IIN grants fund research on municipal waste management, regional connectivity
Professors Krishna Reddy and Sybil Derrible are part of a select four collaborative research teams that were awarded seed grants from the Illinois Innovation Network (IIN), led by the University of Illinois System.
IIN is a system of university-community-industry hubs throughout the state. The hubs use a combination of research, public-private partnerships, entrepreneurship, and workforce training programs to spur economic development across Illinois. The four grants are part of the Sustaining Illinois program, which is focused on the economy, health, and social well-being.
Reddy is working with Mahdi Vaezi, an assistant professor of engineering technology at Northern Illinois University, on a project to improve municipal solid waste management. Their framework will lay out optimal locations for waste-management facilities and ways to use new technologies to convert waste into valuable products, while taking economic feasibility and social and environmental factors into account.
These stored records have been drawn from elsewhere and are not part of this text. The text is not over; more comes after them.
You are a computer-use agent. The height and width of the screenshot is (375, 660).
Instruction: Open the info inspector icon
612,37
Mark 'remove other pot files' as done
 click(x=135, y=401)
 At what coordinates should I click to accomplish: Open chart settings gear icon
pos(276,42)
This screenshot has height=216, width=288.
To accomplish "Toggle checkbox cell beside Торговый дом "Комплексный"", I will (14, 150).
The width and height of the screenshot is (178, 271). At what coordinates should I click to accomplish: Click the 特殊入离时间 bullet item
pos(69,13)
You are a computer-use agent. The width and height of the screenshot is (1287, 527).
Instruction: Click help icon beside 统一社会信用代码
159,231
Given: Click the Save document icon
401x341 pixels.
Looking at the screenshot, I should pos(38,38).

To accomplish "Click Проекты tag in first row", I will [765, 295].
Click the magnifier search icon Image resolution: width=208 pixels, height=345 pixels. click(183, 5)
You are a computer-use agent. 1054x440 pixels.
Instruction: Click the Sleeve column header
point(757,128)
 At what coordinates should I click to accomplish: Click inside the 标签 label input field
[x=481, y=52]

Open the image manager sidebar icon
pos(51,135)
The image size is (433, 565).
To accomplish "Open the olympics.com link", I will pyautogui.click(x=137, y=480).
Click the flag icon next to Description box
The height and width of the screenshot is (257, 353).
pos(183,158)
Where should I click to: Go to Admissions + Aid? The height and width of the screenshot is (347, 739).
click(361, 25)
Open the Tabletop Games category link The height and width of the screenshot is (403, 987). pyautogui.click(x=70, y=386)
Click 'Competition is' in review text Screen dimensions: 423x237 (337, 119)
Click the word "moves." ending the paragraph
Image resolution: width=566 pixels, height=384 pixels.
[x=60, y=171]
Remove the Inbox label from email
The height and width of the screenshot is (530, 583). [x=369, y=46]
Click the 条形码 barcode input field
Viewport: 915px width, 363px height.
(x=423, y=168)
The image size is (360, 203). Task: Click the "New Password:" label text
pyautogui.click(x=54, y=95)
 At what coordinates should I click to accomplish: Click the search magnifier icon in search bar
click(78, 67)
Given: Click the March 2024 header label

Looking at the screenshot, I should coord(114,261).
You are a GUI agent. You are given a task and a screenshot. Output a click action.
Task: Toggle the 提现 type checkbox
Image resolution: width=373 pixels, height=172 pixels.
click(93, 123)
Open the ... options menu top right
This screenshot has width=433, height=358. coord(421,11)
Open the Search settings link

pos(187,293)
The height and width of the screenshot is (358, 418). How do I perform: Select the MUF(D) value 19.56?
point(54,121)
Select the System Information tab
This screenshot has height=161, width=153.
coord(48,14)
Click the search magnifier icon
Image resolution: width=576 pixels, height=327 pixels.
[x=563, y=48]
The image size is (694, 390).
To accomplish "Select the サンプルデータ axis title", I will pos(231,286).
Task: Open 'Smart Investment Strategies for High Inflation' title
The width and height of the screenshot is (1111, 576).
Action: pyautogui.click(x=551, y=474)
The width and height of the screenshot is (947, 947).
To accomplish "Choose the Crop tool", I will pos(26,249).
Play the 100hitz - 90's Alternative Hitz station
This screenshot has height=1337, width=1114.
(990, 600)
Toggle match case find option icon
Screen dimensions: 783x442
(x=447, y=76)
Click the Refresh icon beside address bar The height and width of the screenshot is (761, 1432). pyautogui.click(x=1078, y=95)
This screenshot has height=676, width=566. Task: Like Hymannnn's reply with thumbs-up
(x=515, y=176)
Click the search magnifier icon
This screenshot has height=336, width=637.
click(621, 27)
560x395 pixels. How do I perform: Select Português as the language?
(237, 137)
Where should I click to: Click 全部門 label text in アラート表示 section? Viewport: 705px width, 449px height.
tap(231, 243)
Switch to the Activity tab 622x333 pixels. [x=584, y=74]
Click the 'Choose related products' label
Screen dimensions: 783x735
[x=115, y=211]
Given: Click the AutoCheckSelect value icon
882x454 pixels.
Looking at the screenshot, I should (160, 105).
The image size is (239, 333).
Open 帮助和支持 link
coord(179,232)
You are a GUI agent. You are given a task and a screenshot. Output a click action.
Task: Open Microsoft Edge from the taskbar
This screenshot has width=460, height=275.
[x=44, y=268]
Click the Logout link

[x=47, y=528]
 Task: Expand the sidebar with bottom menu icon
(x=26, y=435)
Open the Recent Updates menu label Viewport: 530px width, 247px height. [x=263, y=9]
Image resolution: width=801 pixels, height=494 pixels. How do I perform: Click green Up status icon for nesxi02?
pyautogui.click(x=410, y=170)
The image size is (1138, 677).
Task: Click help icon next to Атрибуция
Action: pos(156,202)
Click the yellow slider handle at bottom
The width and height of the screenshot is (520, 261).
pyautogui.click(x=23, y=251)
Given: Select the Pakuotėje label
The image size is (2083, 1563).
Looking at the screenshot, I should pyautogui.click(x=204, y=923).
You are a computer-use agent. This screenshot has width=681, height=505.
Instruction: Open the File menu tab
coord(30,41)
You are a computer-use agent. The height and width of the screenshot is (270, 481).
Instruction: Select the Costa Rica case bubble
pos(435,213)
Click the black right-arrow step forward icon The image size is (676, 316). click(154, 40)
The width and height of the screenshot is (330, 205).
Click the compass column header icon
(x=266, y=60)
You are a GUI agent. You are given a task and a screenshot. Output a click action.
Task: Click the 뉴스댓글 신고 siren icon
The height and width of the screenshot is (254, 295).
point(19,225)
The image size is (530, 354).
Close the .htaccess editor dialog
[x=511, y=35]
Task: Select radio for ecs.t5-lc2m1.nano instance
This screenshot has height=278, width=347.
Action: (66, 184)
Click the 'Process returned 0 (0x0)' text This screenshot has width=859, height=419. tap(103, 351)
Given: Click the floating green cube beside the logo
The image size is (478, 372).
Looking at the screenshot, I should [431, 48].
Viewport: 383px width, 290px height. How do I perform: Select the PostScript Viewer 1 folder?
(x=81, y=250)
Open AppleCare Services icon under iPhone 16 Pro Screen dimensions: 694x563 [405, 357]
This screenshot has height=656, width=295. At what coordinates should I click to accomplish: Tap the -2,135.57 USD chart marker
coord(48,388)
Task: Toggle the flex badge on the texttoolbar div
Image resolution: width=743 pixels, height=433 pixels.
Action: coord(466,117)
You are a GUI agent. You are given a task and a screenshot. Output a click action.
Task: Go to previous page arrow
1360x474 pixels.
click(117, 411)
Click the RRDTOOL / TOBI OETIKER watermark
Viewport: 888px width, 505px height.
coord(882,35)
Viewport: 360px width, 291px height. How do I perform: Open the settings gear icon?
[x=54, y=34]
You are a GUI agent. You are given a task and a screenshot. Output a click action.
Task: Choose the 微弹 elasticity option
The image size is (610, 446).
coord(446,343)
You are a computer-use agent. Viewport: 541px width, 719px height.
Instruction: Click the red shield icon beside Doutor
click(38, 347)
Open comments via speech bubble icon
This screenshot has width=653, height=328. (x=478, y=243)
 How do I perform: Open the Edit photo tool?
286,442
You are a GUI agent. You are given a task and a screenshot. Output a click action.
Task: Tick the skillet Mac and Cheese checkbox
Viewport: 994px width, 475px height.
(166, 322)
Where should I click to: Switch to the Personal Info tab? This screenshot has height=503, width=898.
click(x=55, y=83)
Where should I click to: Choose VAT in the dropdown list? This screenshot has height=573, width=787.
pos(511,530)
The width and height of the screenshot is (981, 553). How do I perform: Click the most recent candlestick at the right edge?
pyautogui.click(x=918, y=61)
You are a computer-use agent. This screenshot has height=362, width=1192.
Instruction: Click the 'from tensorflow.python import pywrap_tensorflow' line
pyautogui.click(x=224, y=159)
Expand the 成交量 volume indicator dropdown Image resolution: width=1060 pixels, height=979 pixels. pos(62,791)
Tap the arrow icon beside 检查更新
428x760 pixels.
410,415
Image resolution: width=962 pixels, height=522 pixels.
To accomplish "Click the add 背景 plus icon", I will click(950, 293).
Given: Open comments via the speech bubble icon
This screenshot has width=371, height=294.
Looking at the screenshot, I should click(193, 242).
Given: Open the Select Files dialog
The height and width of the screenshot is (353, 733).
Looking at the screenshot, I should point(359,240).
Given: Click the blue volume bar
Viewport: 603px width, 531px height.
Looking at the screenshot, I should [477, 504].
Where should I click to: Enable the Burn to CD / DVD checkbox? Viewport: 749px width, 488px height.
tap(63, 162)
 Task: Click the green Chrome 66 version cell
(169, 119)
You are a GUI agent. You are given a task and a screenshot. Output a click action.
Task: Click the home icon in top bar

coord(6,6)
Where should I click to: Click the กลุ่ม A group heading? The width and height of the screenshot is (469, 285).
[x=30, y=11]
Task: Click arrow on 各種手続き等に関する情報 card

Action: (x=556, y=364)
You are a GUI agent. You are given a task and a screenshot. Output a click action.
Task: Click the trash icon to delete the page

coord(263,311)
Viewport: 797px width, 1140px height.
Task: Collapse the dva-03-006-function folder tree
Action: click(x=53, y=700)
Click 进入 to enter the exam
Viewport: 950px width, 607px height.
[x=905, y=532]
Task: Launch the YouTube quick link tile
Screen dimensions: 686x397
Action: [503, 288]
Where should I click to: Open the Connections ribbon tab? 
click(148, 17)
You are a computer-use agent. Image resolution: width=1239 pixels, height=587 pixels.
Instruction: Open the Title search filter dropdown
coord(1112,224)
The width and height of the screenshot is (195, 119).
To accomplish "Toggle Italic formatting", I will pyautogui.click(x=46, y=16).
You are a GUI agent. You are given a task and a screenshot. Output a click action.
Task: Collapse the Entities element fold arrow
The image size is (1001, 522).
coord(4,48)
Reddy noted that Illinois generates nearly one ton of municipal solid waste per person each year — 19 percent more than the U.S. average, and only 35 percent of which is recycled. To reduce the amount headed for the landfill, “a new integrated framework is needed” that integrates all key decision-making factors and brings benefits across the board: to government, industries, investors and communities.
Derrible is collaborating with Moira Zellner, associate professor of urban planning and policy at UIC, and John Murphy, a research associate professor of anthropology at Northern Illinois University, on a project called Sustainable urban-regional modeling network (SURe Modeling).
The team is planning to establish a network of researchers to examine how large cities are connected to smaller urban areas in their regions. The research will include modeling of coupled social and ecological systems to explore sustainable pathways for the greater Chicago region.
Derrible explained the research team’s intent: “As the famous management consultant Peter Drucker said, ‘If you can’t measure it, you can’t improve it.’ Modeling how cities interact between themselves and with the environment is extremely challenging. Fortunately, we live in a region that is full of incredibly smart people. This grant will help us establish a network of researchers to work on this common goal.”